Johnston’s mayor, Joe Polisena, is a devotee of this honor culture. During frequent town council meetings Polisena is regularly greeted by a small group of locals who criticize his rule. Polisena doesn’t follow Michelle Obama’s advice by going “high” when they go “low.” Instead, he calls critics “malcontents,” even “douchebags.”

Thanks to Johnston’s honor culture, Polisena believes that he has no choice. “You can’t be nice when people are trying to take shots at you,” he told us. Why not, we asked. “It shows your weakness,” he replied. “And then they’ll just roll over you.”

Stephen Ucci, Johnston’s representative in the Rhode Island state house, told us that he also meets constituents he “can’t back down from” without losing their “respect.” One Sunday morning at Brewed Awakenings, Johnston’s local coffee klatch, Ucci recalled that he was approached by an angry constituent. “So, I tell him, ‘Get outside!’ I get in the parking lot and I just lay into him.” “I think that’s what people respect in this town,” Ucci added.
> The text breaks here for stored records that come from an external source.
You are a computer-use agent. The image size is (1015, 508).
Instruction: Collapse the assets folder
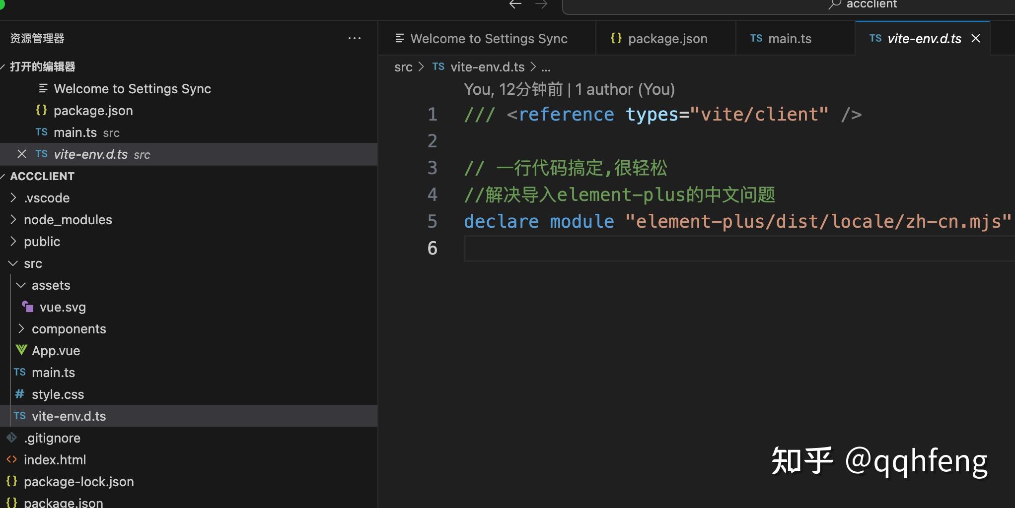pyautogui.click(x=21, y=285)
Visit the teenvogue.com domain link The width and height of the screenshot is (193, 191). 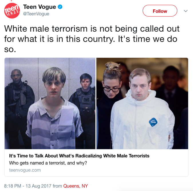coord(25,170)
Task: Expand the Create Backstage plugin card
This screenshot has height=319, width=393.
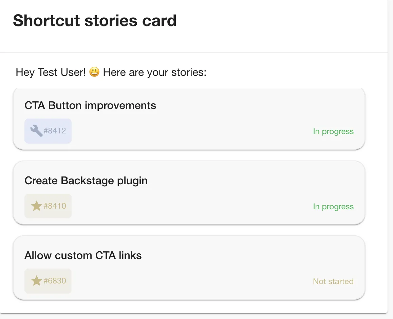Action: 189,193
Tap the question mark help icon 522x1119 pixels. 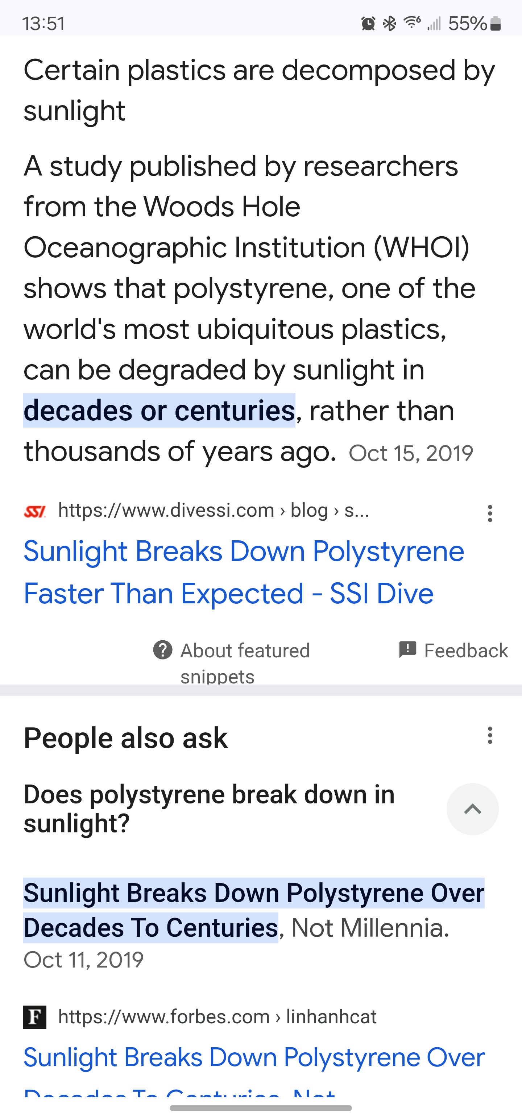click(163, 650)
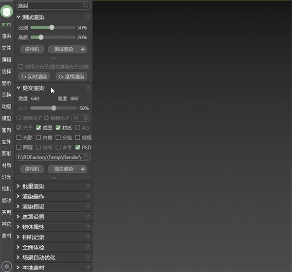Click the 品质 quality slider handle
The width and height of the screenshot is (292, 272).
pyautogui.click(x=41, y=37)
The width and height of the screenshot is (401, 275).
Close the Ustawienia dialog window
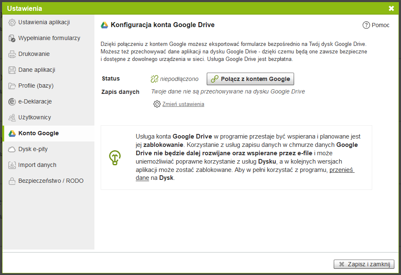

Ottumwa, at first blush, seems far removed from the Italian-America suburb of Johnston. It’s a midwestern, industrial town that is miles from a major city. But there, too, honor culture shapes political life. During the 2016 Democratic primaries a fight nearly broke out between pro-Clinton Jerry Parker, a county supervisor and former mayor, and Alex Stroda, a Sanders’ precinct captain. “Forty years ago, I would have punched him, but I’m older [now],” Parker told us. “Solving problems with violence,” Stroda added, “is sort of ingrained in the nature of Ottumwa. . . . There’s no ignoring an insult.”

Like all communities governed by an honor culture, citizens in Ottumwa suffer consequences when they let an insult go. A Trump enthusiast named Brenda (not her real name) worked for years in a corn-processing plant. The working-class technicians loved tormenting the new engineers, often young men just out of college. Everytime one newbie made a mistake, Brenda recalled, an older technician barked: “You’re a dumb fuck, say it!”

Brenda waited for the retaliation required by an honor culture. “I was thinking, ‘Man, stand up for yourself, don’t let him do that to you. . . . Put that guy in his place right away.’” When he didn’t fight back, Brenda thought, “that’s the end of you, bud.” And it was. The young man quit. His reputation–or honor–could not be salvaged.

The culture of honor was so pervasive in Ottumwa that we stumbled upon it unexpectedly at times. As we sipped coffee in the lobby of our hotel one morning, a handful of men from a local union gathered in a noisy dispute over changing workplace norms. When the supervisor informed his employee that he could lose his job for bullying a coworker, he responded in disbelief: “I was just fucking with him.” To which the supervisor responded sympathetically: “It is not called fucking with people anymore. It’s called harassment. . . . It’s just the way it is, and it sucks.”

In Elliott County, like Appalachia generally, honor culture is powerful too, though it lacks some of the bluster commonly found outside of the American South. Isolated in the Kentucky hills, local residents have long been required to fend for themselves with little protection from the police. That means that they are familiar with the individuals and families that one should be careful “not to cross.” After a family with a reputation for toughness was robbed, one of our informants told us with a chuckle: “That was a mistake!” The victims figured out who the thieves were and went to retrieve their things–at gunpoint.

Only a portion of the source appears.